Factmata is looking for an experienced and creative data engineer to help us solve the problem of misinformation online. At Factmata, we are building systems to automatically classify the credibility, quality, safety and reliability of online information, using state-of-the-art machine learning algorithms paired with human expertise.
We’re looking for someone who will have a key role in building our core product as we bring it to market. You'll be responsible for adding new features to our data pipeline, connecting it to our machine learning systems, databases and external services. You will also be responsible for creating and maintaining our B2B APIs, to enable our clients to push and pull data from our data pipeline.

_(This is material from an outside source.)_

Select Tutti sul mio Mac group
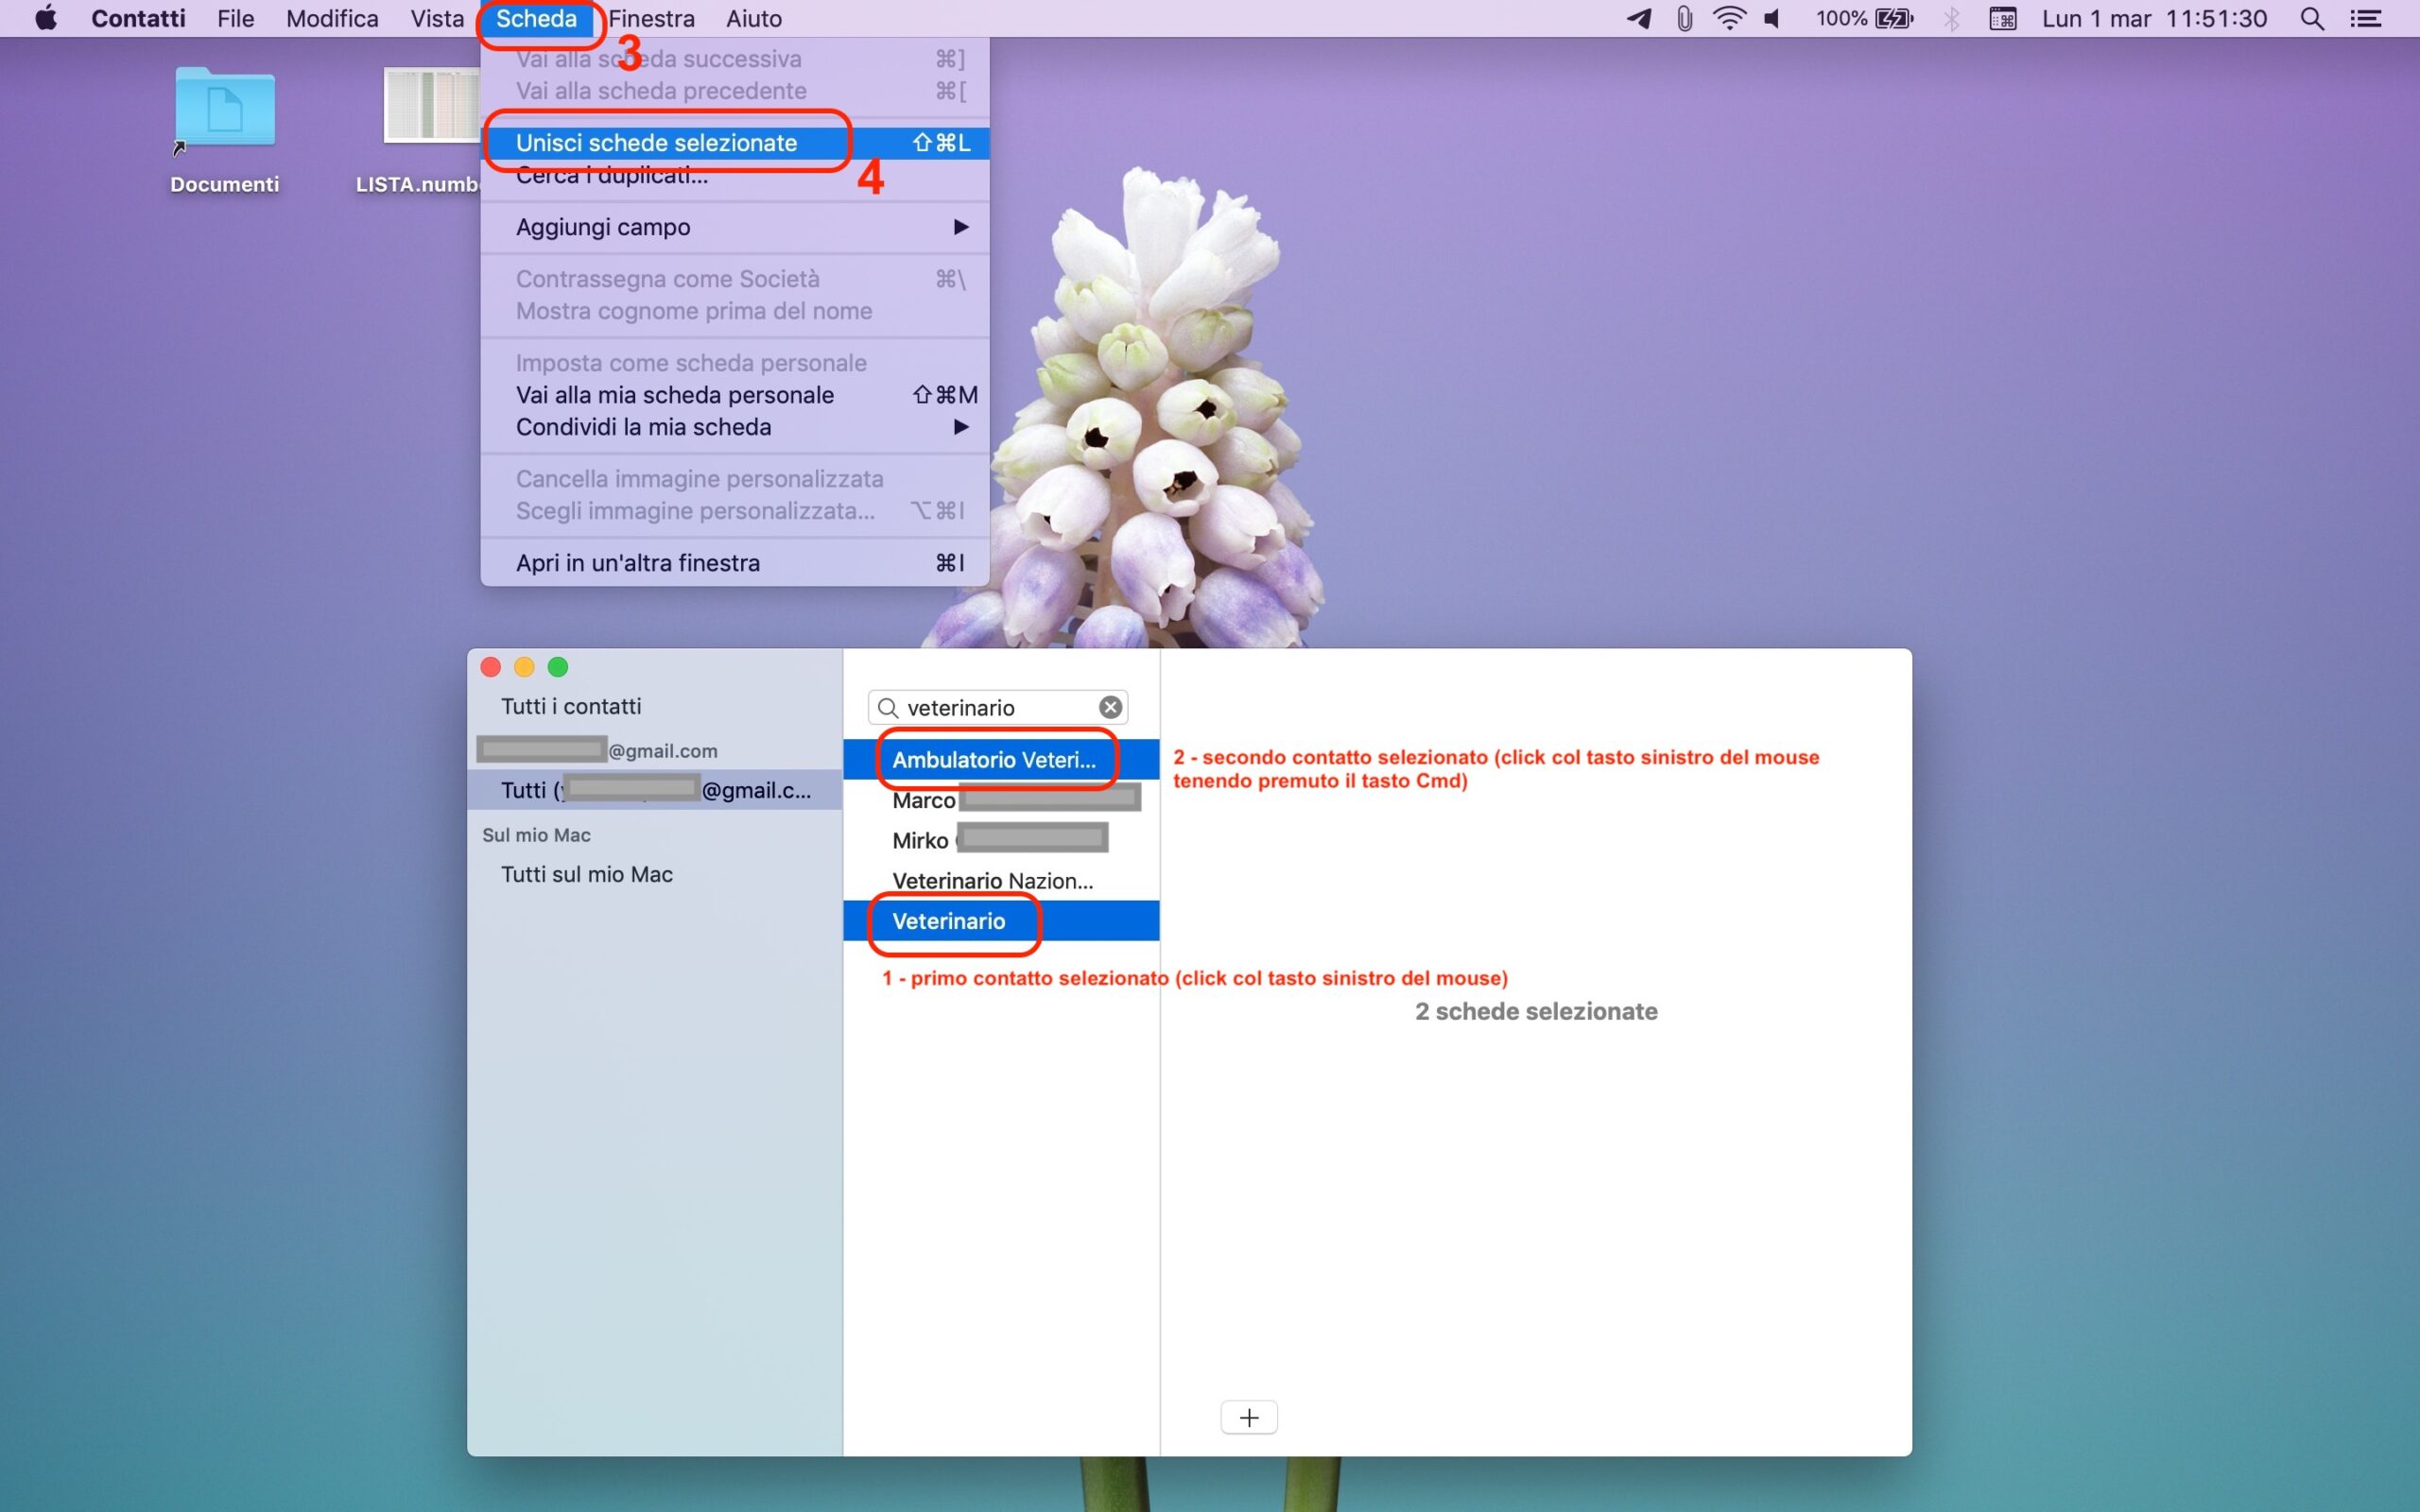 pyautogui.click(x=586, y=874)
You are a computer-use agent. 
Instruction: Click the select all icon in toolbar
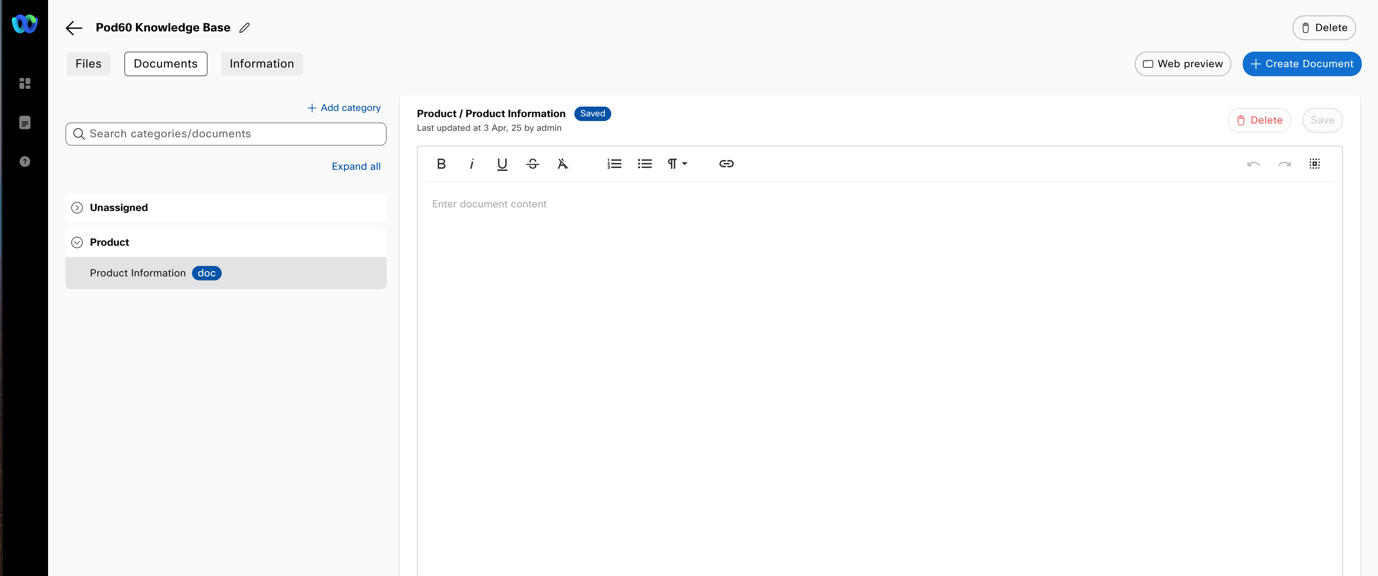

Current stack: Python 3, PostgreSQL, RabbitMQ, CircleCI, Docker, Kubernetes, AWS
What you'll be doing
- Develop data and model storage systems
- Coordinate with both the business product and user product teams to ensure high quality engineering in an agile environment
- Scale and maintain our message-based data processing pipeline
- Extend and build upon our existing B2B APIs
- Develop web scraping architecture
- Manage integrations with other platforms and products
What we're looking for
- Proactive and positive attitude with ability to own projects and take work into your own hands
- Passionate about writing clean, well tested, and maintainable code
- PostgreSQL (or MySQL) experience
- 5+ years work experience
- Extensive Python experience
- Experience with distributed systems
- Experience with Docker
- Experience developing distributed microservices in Python
Bonus points for experience with:
- Building complex data processing pipelines
- Building scalable REST APIs
- Experience with CI tools such as CircleCI
- Real time distributed systems processing
- Data pipelines that can handle >1m URLs per hour
Please note the role is based in London, and is an on-site role. You must have existing eligibility to work in the United Kingdom.